El Senhor Wood me dejó agotado con sus preguntas. Lo acompañé en una pequeña visita por el palacio y luego lo dejé en manos de un escolta que le mostraría la ciudad.
– Oiga, Senhor Zarco, ¿por qué no escribe sus memorias? -me sugirió cuando se despedía de mí al notar que me había alterado-. Al menos podrá contarlo usted del modo que prefiera.
Me pareció una idea absurda, pero unos días después de que partiera cogí el cálamo y la tinta. Trabajar en ello me proporcionaba un extraño sentimiento de justicia. Más tarde, comprendí que había estado esperando para dar voz a mi historia desde que el Gran Inquisidor me dijo por primera vez el acertijo sobre cómo un libro puede continuar hablando a los lectores mucho después de haberlo acabado. Después de todo, poner la historia sobre el papel era la única manera que tenía de contar todo lo que había ocurrido desde la tumba. Y era algo -quizá lo único- que podía hacer por el mundo para compensar todo el mal que había hecho.
El Gran Inquisidor jamás habría imaginado que podría ayudarme de ese modo. Parecía lo correcto, además.
Durante estos últimos meses, mientras escribía sobre Sofía, Wadi, Tejal, papá y Phanishwar desde mi escritorio, he sido capaz de ver más allá de mí mismo, en las mazmorras de Goa, Lisboa, y cien ciudades más de Asia, Europa y América.
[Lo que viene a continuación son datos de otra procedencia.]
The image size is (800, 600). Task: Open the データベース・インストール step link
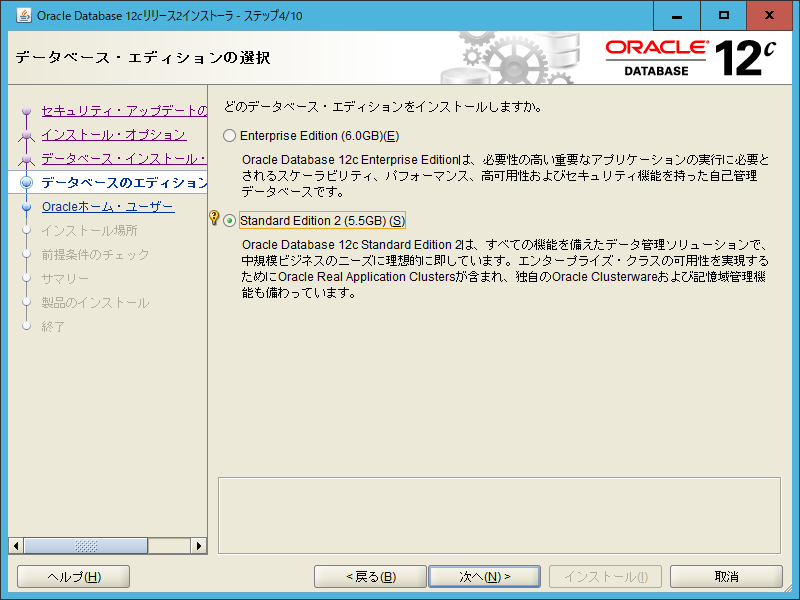coord(115,157)
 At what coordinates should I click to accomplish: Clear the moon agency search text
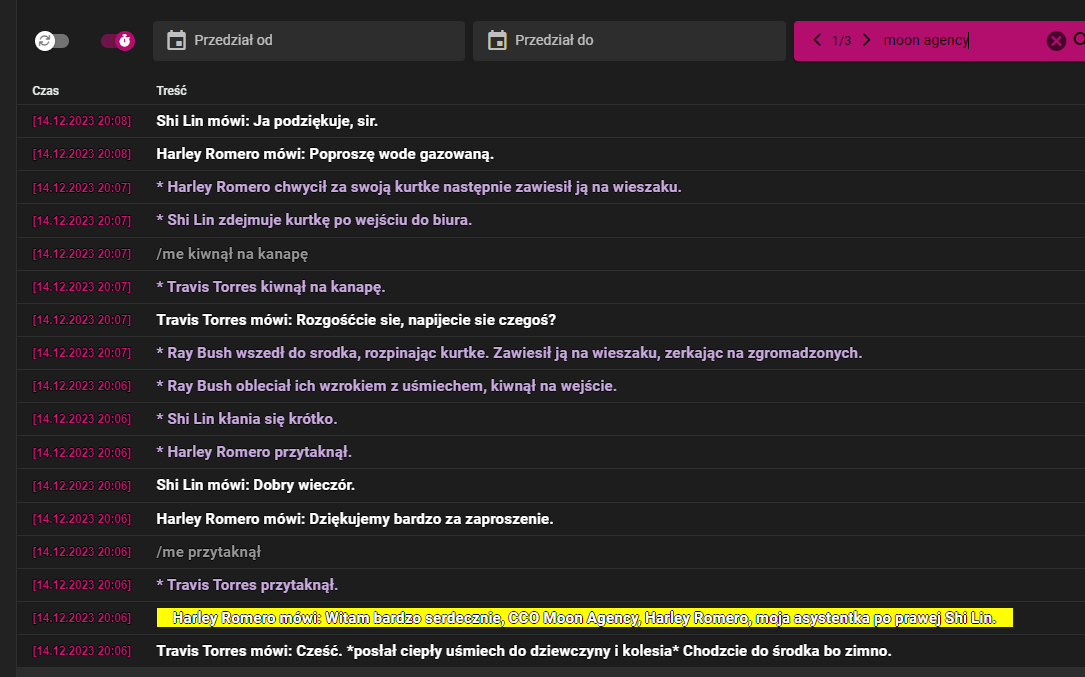coord(1056,41)
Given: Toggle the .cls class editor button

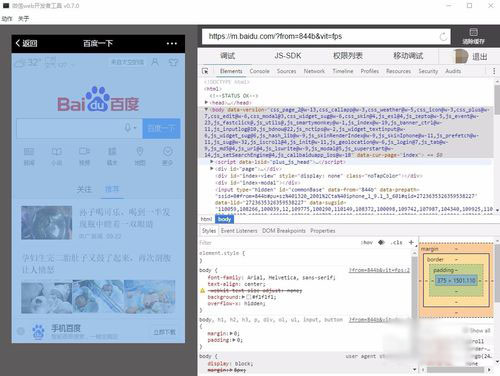Looking at the screenshot, I should [396, 242].
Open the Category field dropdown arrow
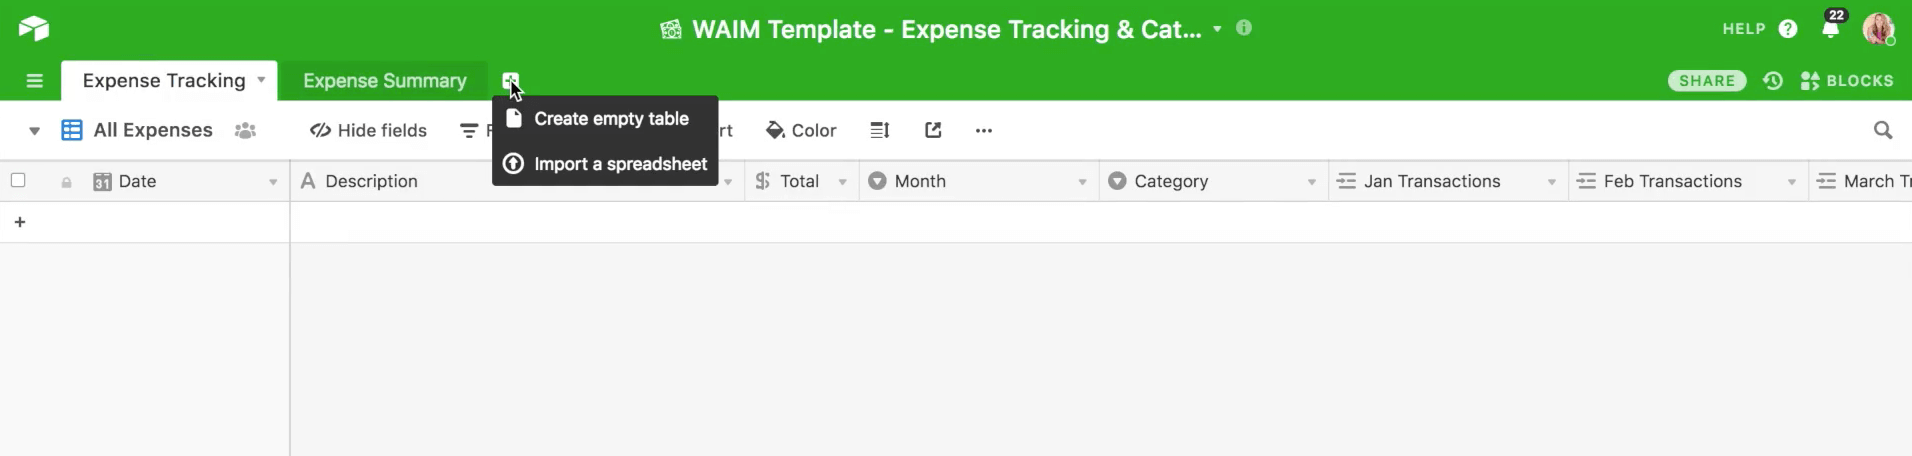The width and height of the screenshot is (1912, 456). (x=1311, y=182)
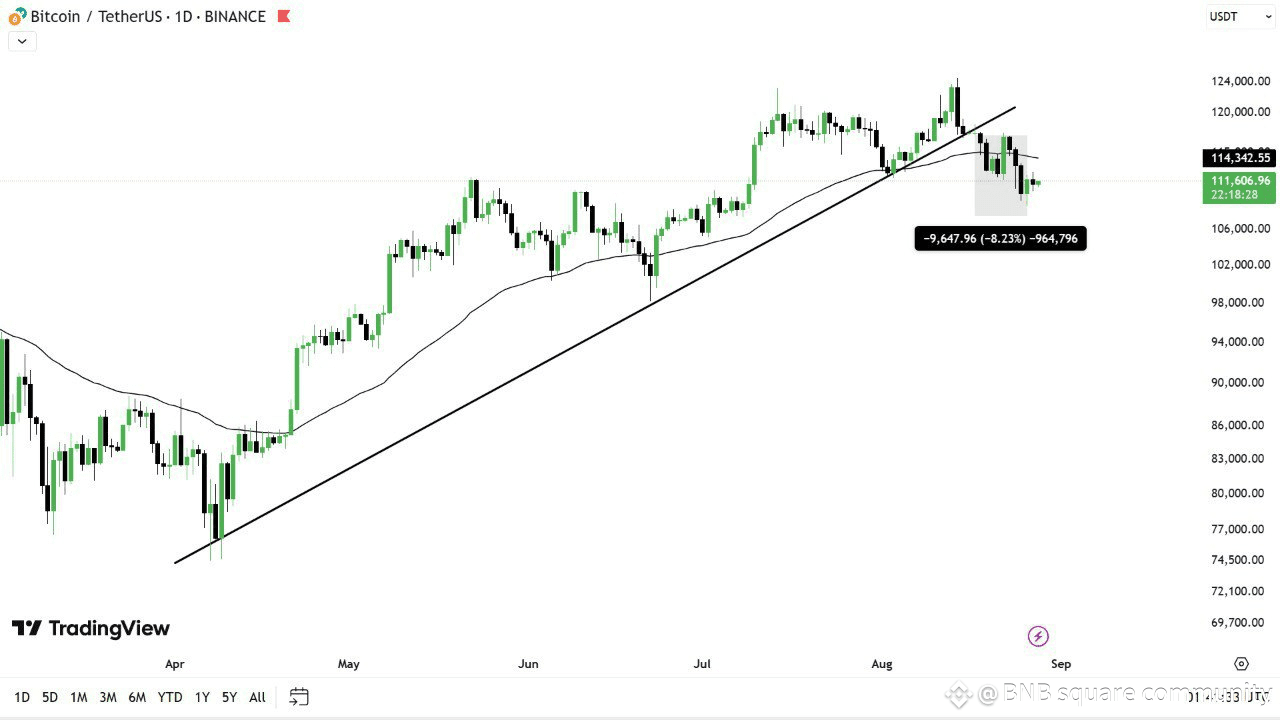Open the go-to-date calendar icon

[x=299, y=697]
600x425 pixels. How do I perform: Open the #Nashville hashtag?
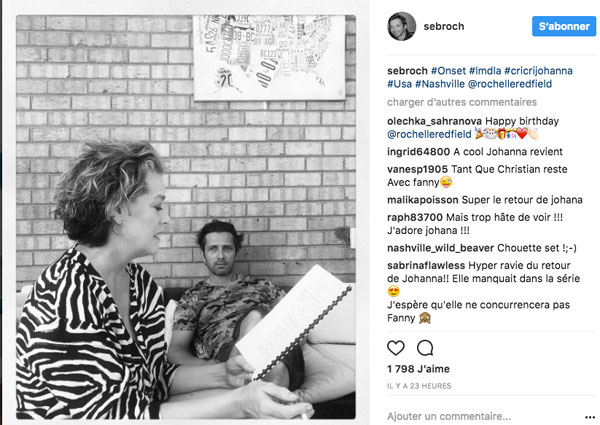pos(440,84)
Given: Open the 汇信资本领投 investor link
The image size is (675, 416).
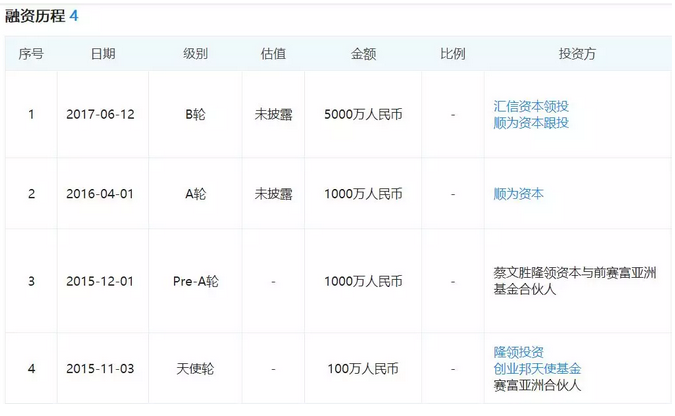Looking at the screenshot, I should point(531,106).
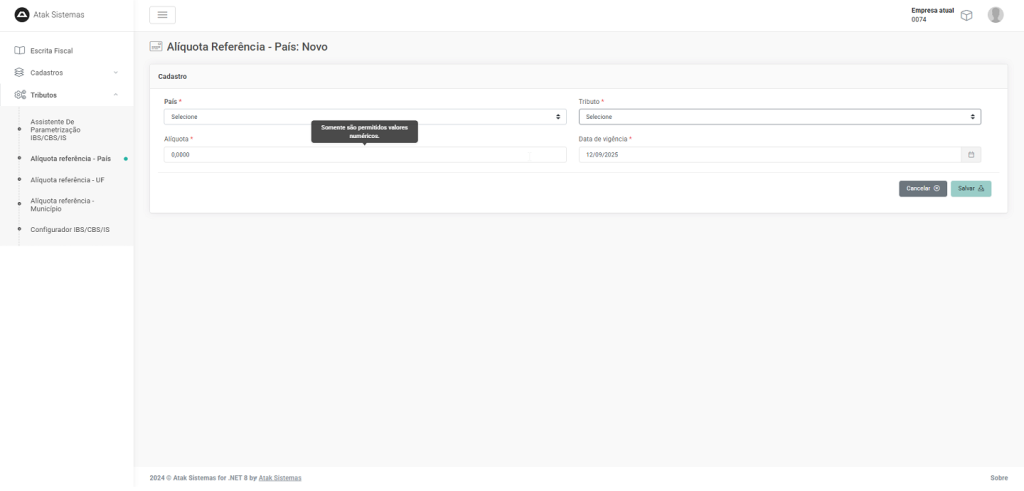
Task: Open Alíquota referência - Município page
Action: coord(62,204)
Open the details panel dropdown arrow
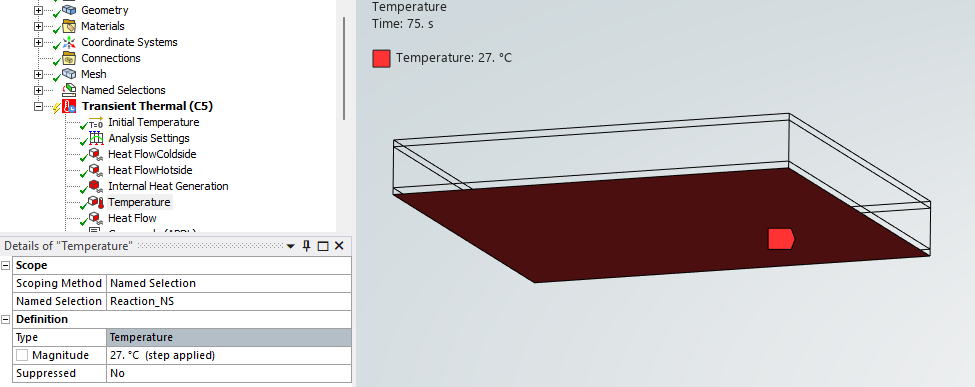This screenshot has height=387, width=975. point(290,246)
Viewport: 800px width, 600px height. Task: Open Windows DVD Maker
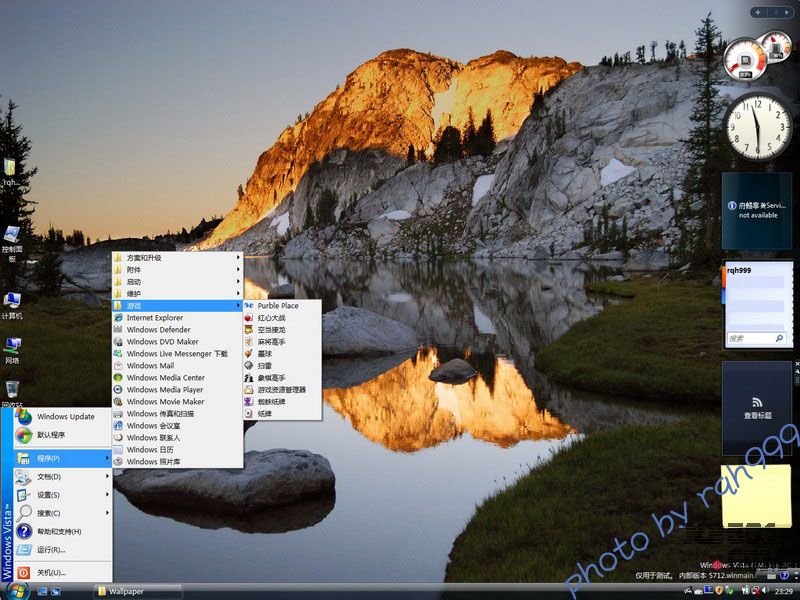point(162,342)
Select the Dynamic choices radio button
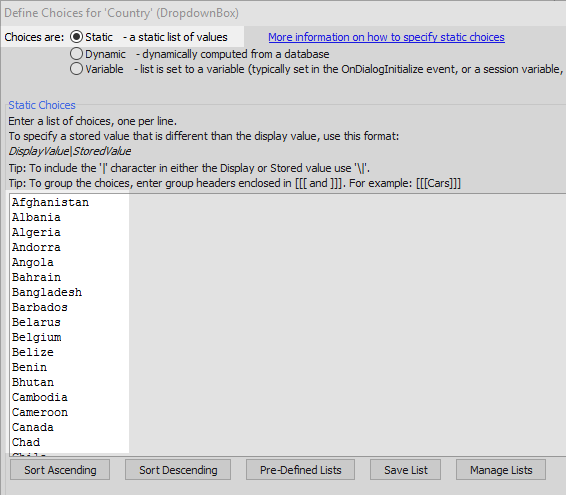Screen dimensions: 566x495 76,54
He visto cómo los hombres y las mujeres de esos lugares languidecían en nombre de Cristo, Mahoma y Krishna. Ojalá pudiera ofrecerles más detalles, pero esto es todo lo que tengo.
Pronto cerraréis la cubierta de este manuscrito, me dejaréis encerrado dentro y seguiréis con vuestra vida, como debe ser, pero quizá pensaréis en estos prisioneros -y en mí- de vez en cuando. Mientras saco el último dibujo de mi hermana y lo contemplo a la luz de una sola vela, puede que incluso podáis sentir la cálida brisa que entra por mi ventana de Bijapur, que trae el aroma de las flores de tamarindo. ¿Veis cómo pongo la mano sobre el contorno de los dedos que Sofía dibujó hace tanto tiempo? Rezo por que así sea, y por muchas otras cosas:
Por que Ana, Gonzalo, papá, Sofía, Wadi y todos los muertos descansen en paz.
Por que Phanishwar haya tenido una buena reencarnación.
Por que Nupi haya perdonado a su ahijado.
Por que mi hijo no haya aprendido nada de mí y que Tejal haya sido feliz.
Luego cogeré mi cruz plateada y saldré a la veranda para ver la puesta de sol. Intentaré encontrar algo del coraje de papá pero, por favor, si me veis temblar no me lo tengáis en cuenta. Al fin y al cabo, ya sabéis que no soy muy valiente y en cualquier caso no es fácil acabar una historia, incluso una como ésta, en la que represento el papel de villano.